■ **YOUR GOAL**
Starting at the line that contains "Viewport: 875px width, 454px height.", repeat each line exactly until the records end, keeping both the first and the last.

■ **DATA IN THIS EXERCISE**

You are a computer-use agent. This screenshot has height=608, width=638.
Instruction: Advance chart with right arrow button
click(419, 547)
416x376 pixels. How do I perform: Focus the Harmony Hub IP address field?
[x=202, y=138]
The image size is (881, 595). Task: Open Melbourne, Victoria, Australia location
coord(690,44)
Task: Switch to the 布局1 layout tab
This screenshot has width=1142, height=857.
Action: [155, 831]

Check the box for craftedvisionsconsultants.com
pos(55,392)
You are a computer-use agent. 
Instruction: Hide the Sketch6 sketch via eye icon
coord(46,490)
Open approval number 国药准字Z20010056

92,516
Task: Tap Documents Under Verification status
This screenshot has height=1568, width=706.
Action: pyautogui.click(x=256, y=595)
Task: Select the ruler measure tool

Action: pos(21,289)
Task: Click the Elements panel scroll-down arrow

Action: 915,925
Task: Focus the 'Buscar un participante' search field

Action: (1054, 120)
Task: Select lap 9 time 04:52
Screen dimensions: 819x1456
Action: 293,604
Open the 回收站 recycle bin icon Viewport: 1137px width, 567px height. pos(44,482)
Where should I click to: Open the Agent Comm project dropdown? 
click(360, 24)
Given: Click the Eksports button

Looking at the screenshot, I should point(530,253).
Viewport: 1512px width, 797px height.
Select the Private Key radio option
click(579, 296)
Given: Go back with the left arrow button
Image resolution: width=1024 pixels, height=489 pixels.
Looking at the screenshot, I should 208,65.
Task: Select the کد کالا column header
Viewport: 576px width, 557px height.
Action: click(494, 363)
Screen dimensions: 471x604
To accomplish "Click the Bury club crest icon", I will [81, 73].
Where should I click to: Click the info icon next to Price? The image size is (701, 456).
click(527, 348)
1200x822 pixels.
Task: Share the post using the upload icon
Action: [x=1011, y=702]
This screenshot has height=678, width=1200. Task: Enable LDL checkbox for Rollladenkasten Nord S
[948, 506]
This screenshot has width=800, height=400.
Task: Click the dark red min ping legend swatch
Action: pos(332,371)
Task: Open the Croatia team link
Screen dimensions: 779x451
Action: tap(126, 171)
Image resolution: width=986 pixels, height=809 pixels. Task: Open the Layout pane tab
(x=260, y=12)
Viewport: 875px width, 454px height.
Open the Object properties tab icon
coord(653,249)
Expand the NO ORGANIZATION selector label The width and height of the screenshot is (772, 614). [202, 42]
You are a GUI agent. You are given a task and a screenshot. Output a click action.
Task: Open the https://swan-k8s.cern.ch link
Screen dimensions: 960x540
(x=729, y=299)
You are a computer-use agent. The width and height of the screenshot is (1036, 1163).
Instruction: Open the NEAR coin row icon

■ **RESPONSE AREA**
Viewport: 875px width, 454px height.
Open the Object properties tab icon
coord(653,249)
Expand the NO ORGANIZATION selector label The width and height of the screenshot is (772, 614). [202, 42]
You are a GUI agent. You are given a task and a screenshot. Output a click action.
Task: Open the https://swan-k8s.cern.ch link
Screen dimensions: 960x540
(x=729, y=299)
You are a computer-use agent. The width and height of the screenshot is (1036, 1163).
Instruction: Open the NEAR coin row icon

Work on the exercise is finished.